On November 20, 1852, he married Mary Elizabeth Crumpton (1836 -1906). They had ten children, of whom eight survived to adulthood, according to the 1900 census. Their sons included: Robert S. (b. 1859), William (b. 1864), Richard (b. 1866) and Francis John (b. 1867 and died as infant). Their daughters who survived childhood included Belle (b. 1854), Kate (b. 1856), Sallie (b. 1860), Mary Jo Burkholder Harrison (1861-1904) and Adna (b. 1870).

==Career==

By 1850, Burkholder had become a carpenter in Lynchburg, and was one of six young carpenters living with master carpenter Alfred Taylor and his family.

Two years later, he married his wife, but soon moved with his young family to Wytheville, Virginia. His father-in-law persuaded him to return to Lynchburg, and gave him a lot that he had purchased on Daniel's Hill to build a home on. By 1860, Burkholder owned two male (aged 27 and 20) and two female slaves (aged 13 and 18) who lived with the family in Lynchburg.

Within a month after Virginia declared its secession in the American Civil War, Burkholder (although 35 years old) enlisted as a private in the Lynchburg Light artillery. Later, he was assigned duty as a hospital steward in the city and promoted to corporal on February 28, 1862. He was discharged as overage on August 8, 1862.
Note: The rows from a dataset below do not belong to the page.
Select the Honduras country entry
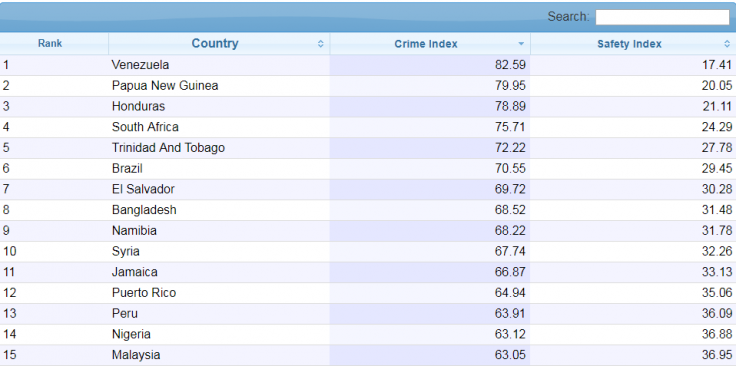 click(138, 107)
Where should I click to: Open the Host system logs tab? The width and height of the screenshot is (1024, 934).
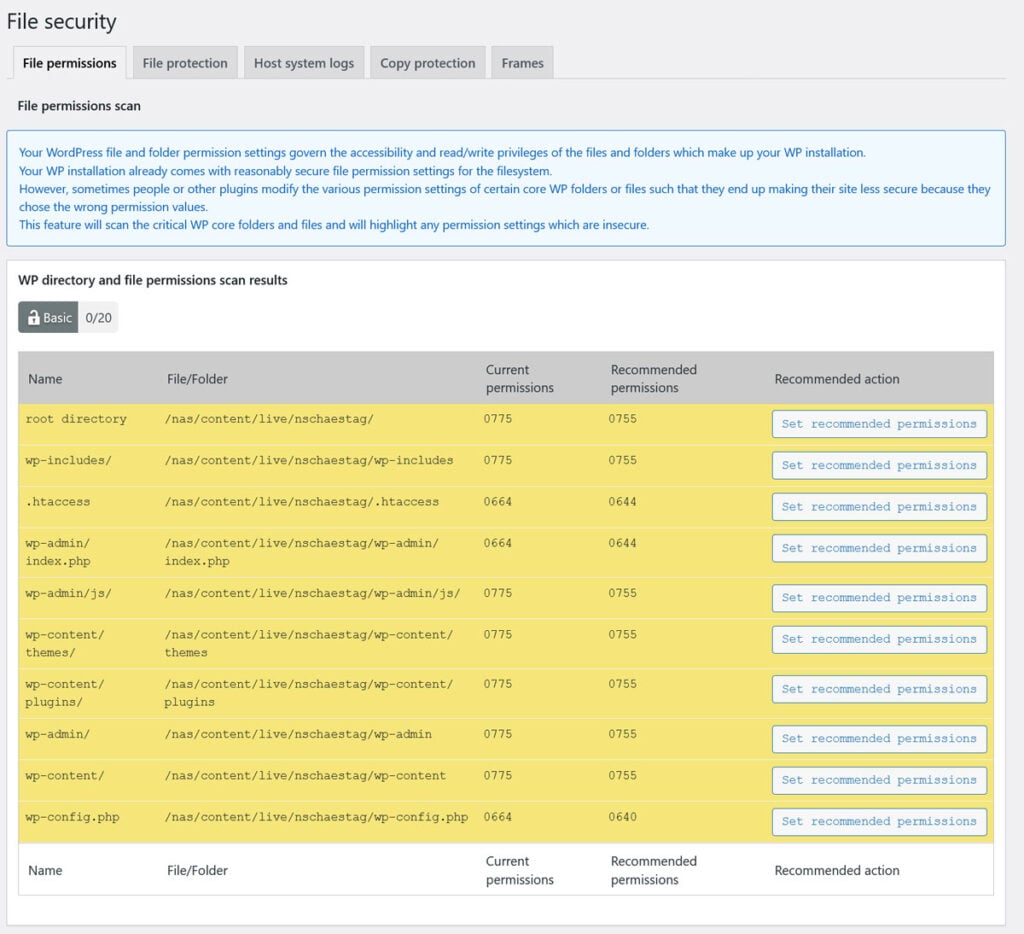click(x=303, y=62)
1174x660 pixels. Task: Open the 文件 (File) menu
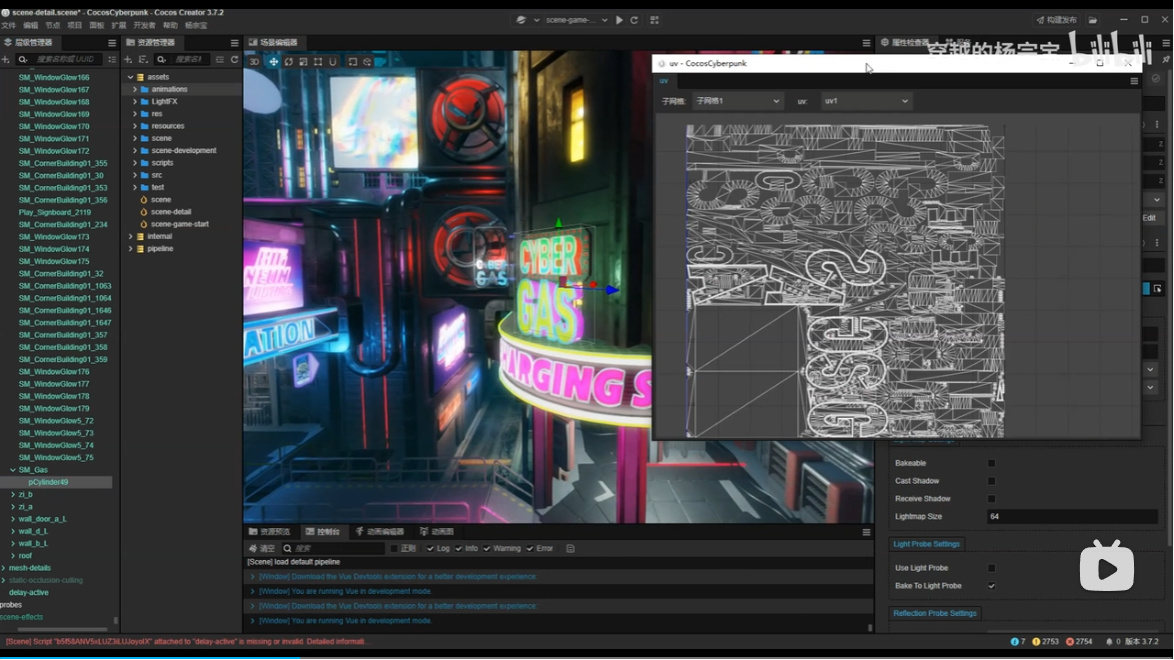[x=9, y=26]
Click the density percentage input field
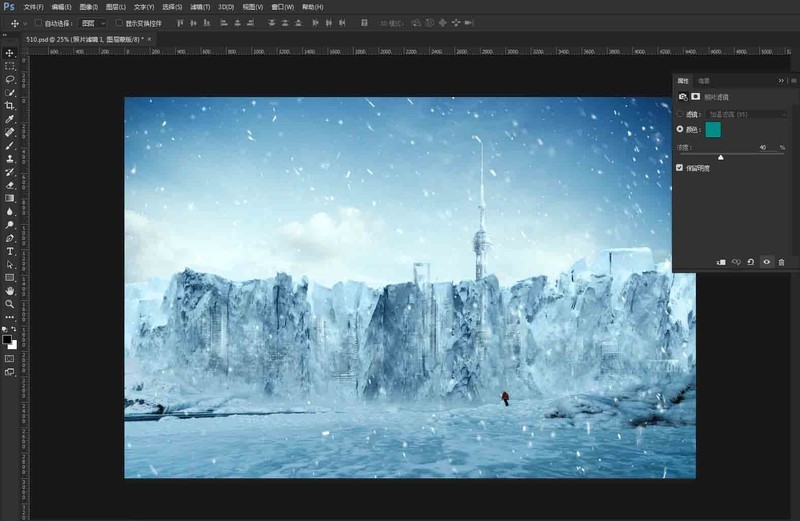Image resolution: width=800 pixels, height=521 pixels. click(763, 147)
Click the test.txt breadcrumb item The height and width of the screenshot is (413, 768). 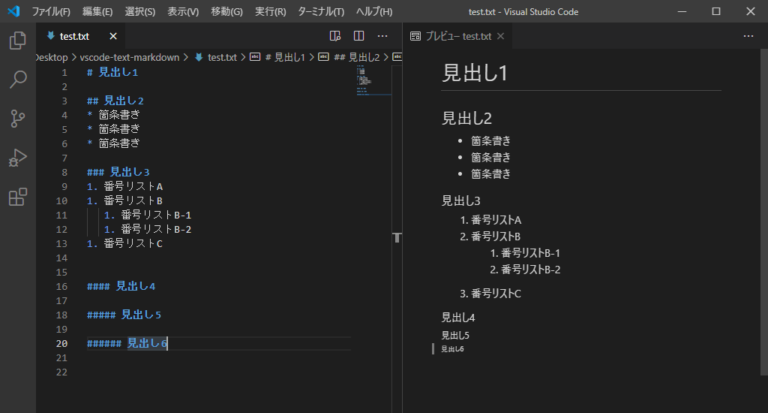point(216,57)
After war ended, Burkholder remained in Lynchburg, and was elected as one of Campbell County's three delegates to the first session of the Virginia General Assembly after Congressional Reconstruction ended. The other delegates were Conservative Democrats John W. Daniel and his father-in-law Rufus Murrell. Daniel also represented creditors of Crumpton who sued Burkholder and other Crumpton relatives because Crumpton had died with debts but without finishing real estate transfer paperwork (prominent ex-Confederate and Republican John Singleton Mosby and his law partner represented Burkholder). Nonetheless, Burkholder finished the Y-shaped house by 1875, and it remains a historic structure in the Daniel's Hill Historic District today. The Virginia Supreme Court in 1872 threw out the case against the husband of Crumpton's daughter Una, and in 1878 decided that the Cabell Street house belonged to Burkholder, on equitable grounds because he had so improved the property.

==Death and legacy==
By the 1900 census, Burkholder farmed outside Lynchburg in Forest, Bedford County, Virginia. He lived with his wife of 48 years, as well as daughter-in-law Minna E. Burkholder and grandchildren Willie (age 13), Edward (age 9), Napier (age 8) and Minna (age 4). His son Richard lived and farmed nearby with his own family. In 1910, the widower Burkholder lived with his unmarried daughters Kate B. (age 54) and Edna A. (age 40) and granddaughter Sarah (age 12); that census also indicated that he continued to do odd jobs as a laborer and that their house was rented. He died of nephritis in 1914 and was buried in Lynchburg's Spring Hill cemetery.

Many of the Victorian structures Burkholder designed and built remain in Lynchburg's historic districts today, including 3 in the Daniel's Hill district alone.